Short task: Reproduce the following lines verbatim.

++++++

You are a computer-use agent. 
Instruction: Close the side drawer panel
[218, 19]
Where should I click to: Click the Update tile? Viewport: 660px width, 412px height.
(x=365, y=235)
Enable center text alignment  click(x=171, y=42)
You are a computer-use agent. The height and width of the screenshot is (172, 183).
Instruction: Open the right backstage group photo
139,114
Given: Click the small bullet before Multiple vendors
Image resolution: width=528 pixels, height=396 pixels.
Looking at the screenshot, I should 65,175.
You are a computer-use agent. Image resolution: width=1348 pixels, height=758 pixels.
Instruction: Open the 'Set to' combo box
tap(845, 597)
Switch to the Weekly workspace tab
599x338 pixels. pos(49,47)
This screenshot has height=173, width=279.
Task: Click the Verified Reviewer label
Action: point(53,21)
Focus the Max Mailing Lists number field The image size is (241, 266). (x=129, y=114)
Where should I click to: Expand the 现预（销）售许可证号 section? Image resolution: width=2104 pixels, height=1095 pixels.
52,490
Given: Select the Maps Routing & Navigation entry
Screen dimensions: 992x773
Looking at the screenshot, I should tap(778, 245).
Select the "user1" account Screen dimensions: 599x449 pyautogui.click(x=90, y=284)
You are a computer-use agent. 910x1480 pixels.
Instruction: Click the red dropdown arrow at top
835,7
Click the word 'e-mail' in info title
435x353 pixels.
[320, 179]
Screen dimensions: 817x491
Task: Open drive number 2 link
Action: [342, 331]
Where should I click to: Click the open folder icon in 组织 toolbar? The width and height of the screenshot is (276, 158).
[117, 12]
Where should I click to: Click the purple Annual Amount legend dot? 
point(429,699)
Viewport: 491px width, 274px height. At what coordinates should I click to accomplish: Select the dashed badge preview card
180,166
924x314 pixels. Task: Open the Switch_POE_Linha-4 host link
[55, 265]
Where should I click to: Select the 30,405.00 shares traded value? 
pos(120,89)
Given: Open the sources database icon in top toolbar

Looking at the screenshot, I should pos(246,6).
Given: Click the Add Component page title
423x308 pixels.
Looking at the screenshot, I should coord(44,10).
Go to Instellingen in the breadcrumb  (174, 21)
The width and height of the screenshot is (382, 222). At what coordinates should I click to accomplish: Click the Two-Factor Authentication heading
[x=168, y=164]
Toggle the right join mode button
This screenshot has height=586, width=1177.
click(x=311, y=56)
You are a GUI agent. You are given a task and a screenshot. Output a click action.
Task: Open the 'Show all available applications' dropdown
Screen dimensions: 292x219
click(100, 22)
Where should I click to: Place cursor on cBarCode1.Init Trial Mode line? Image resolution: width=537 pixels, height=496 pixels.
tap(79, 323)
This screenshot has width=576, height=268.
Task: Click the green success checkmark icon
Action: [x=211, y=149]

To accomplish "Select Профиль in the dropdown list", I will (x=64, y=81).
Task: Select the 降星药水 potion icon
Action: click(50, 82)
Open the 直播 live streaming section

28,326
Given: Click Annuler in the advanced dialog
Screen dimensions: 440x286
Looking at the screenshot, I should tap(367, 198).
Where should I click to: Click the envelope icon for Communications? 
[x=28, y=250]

++++++

Result of this task:
You are a computer-use agent. 
Instruction: Close the side drawer panel
[218, 19]
Where should I click to: Click the Update tile? Viewport: 660px width, 412px height.
(x=365, y=235)
Enable center text alignment  click(x=171, y=42)
You are a computer-use agent. The height and width of the screenshot is (172, 183).
Instruction: Open the right backstage group photo
139,114
Given: Click the small bullet before Multiple vendors
Image resolution: width=528 pixels, height=396 pixels.
Looking at the screenshot, I should 65,175.
You are a computer-use agent. Image resolution: width=1348 pixels, height=758 pixels.
Instruction: Open the 'Set to' combo box
tap(845, 597)
Switch to the Weekly workspace tab
599x338 pixels. pos(49,47)
This screenshot has height=173, width=279.
Task: Click the Verified Reviewer label
Action: point(53,21)
Focus the Max Mailing Lists number field The image size is (241, 266). (x=129, y=114)
Where should I click to: Expand the 现预（销）售许可证号 section? Image resolution: width=2104 pixels, height=1095 pixels.
52,490
Given: Select the Maps Routing & Navigation entry
Screen dimensions: 992x773
Looking at the screenshot, I should tap(778, 245).
Select the "user1" account Screen dimensions: 599x449 pyautogui.click(x=90, y=284)
You are a computer-use agent. 910x1480 pixels.
Instruction: Click the red dropdown arrow at top
835,7
Click the word 'e-mail' in info title
435x353 pixels.
[320, 179]
Screen dimensions: 817x491
Task: Open drive number 2 link
Action: [342, 331]
Where should I click to: Click the open folder icon in 组织 toolbar? The width and height of the screenshot is (276, 158).
[117, 12]
Where should I click to: Click the purple Annual Amount legend dot? 
point(429,699)
Viewport: 491px width, 274px height. At what coordinates should I click to accomplish: Select the dashed badge preview card
180,166
924x314 pixels. Task: Open the Switch_POE_Linha-4 host link
[55, 265]
Where should I click to: Select the 30,405.00 shares traded value? 
pos(120,89)
Given: Open the sources database icon in top toolbar

Looking at the screenshot, I should pos(246,6).
Given: Click the Add Component page title
423x308 pixels.
Looking at the screenshot, I should coord(44,10).
Go to Instellingen in the breadcrumb  (174, 21)
The width and height of the screenshot is (382, 222). At what coordinates should I click to accomplish: Click the Two-Factor Authentication heading
[x=168, y=164]
Toggle the right join mode button
This screenshot has height=586, width=1177.
click(x=311, y=56)
You are a GUI agent. You are given a task and a screenshot. Output a click action.
Task: Open the 'Show all available applications' dropdown
Screen dimensions: 292x219
click(100, 22)
Where should I click to: Place cursor on cBarCode1.Init Trial Mode line? Image resolution: width=537 pixels, height=496 pixels.
tap(79, 323)
This screenshot has width=576, height=268.
Task: Click the green success checkmark icon
Action: [x=211, y=149]

To accomplish "Select Профиль in the dropdown list", I will (x=64, y=81).
Task: Select the 降星药水 potion icon
Action: click(50, 82)
Open the 直播 live streaming section

28,326
Given: Click Annuler in the advanced dialog
Screen dimensions: 440x286
Looking at the screenshot, I should tap(367, 198).
Where should I click to: Click the envelope icon for Communications? 
[x=28, y=250]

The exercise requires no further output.